Not gonna lie, it felt pretty cool to me.

3. A complete 180.

This was durning the Christmas season. I was walking with my friend to a local bar. There were a few Russians standing outside there home smoking and one or two had a drink in their hand.

As we walk passed a gentleman says, “ what are you looking at handsome guys,” in Russian. It’s meant to come off like what are you looking at.

I turn around and say, “ I completely understand Russian.”

Suddenly they get cheerful. The gentleman gives me a hug/handshake. I was then offered a drink and cigarettes.

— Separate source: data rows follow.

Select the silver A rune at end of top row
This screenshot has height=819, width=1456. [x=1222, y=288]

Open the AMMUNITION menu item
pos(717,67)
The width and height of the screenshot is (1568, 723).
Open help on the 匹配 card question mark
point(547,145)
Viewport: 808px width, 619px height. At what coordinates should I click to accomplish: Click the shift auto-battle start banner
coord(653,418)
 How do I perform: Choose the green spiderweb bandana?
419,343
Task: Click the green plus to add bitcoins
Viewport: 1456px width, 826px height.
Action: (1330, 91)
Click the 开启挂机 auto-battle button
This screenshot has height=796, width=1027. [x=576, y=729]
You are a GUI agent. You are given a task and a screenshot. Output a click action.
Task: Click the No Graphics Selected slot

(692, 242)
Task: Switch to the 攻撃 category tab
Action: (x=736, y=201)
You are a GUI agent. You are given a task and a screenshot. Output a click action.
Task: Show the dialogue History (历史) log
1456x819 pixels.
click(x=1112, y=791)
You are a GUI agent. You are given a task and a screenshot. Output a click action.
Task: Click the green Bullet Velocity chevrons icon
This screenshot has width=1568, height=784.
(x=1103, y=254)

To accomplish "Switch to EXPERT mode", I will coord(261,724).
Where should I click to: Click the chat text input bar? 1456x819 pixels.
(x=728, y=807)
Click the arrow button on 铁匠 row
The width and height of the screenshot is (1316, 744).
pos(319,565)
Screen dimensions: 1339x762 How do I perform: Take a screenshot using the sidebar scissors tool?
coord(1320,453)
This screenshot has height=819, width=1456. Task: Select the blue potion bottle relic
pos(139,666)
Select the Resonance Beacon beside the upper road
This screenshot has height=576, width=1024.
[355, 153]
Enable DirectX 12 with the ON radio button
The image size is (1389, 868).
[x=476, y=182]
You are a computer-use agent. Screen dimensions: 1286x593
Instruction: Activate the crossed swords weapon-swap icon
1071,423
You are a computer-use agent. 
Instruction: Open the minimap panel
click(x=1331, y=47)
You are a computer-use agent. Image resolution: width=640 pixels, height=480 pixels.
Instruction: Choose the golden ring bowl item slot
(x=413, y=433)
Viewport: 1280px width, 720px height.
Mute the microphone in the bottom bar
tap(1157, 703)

It was hilarious, especially to my friend who didn’t understand Russian.

2. Always be aware.

I was in New York, and entered one of those electronic stores. I asked the price of an item in English. The guy at the counter turns to another guy who on a ladder stocking items and asks in Hebrew how much he should charge. I speak Hebrew, so I’m following their dialogue.

The guy on the ladder looks and me and notices that I am following them with my eyes, then he switches to Arabic. I don’t speak Arabic. The counter guy tells me the price in English. I say “too expensive” in Hebrew and leave.

1. You knew he was going to get caught eventually.

Inverse. A long time ago, my brother had a habit of making remarks about people in Spanish whenever he got annoyed, frustrated, or just wanted to make fun of someone (kinda like a gossiping school girl). I told him it wasn’t cool, not because he shouldn’t be talking Spanish in public, but that he shouldn’t be using it in such an underhanded way.​

If he had a grievance that he needed to get off his chest, he should tell them in a language they are likely to understand where we live — English. He kept doing it anyway.

One time, we were leaving a major retailer and the store greeter asked to see his receipt before he could exit with the bagged merchandise in the cart. He had a hard time finding where he put his receipt and he got frustrated.​

He switched to Spanish and said some variety of “this old bitch” and the store greeter immediately called him out on it in Spanish. He was like a deer caught in the headlights. I was so happy she did it. He made a weak attempt at re-asserting his right to be frustrated at the situation, but you could see he was very embarrassed at having been caught talking trash in Spanish. I love my brother, but I’m glad he stopped doing that soon after.

This is like when Frank Costanza went to spy for Elaine Benes at the nail salon – don’t do it!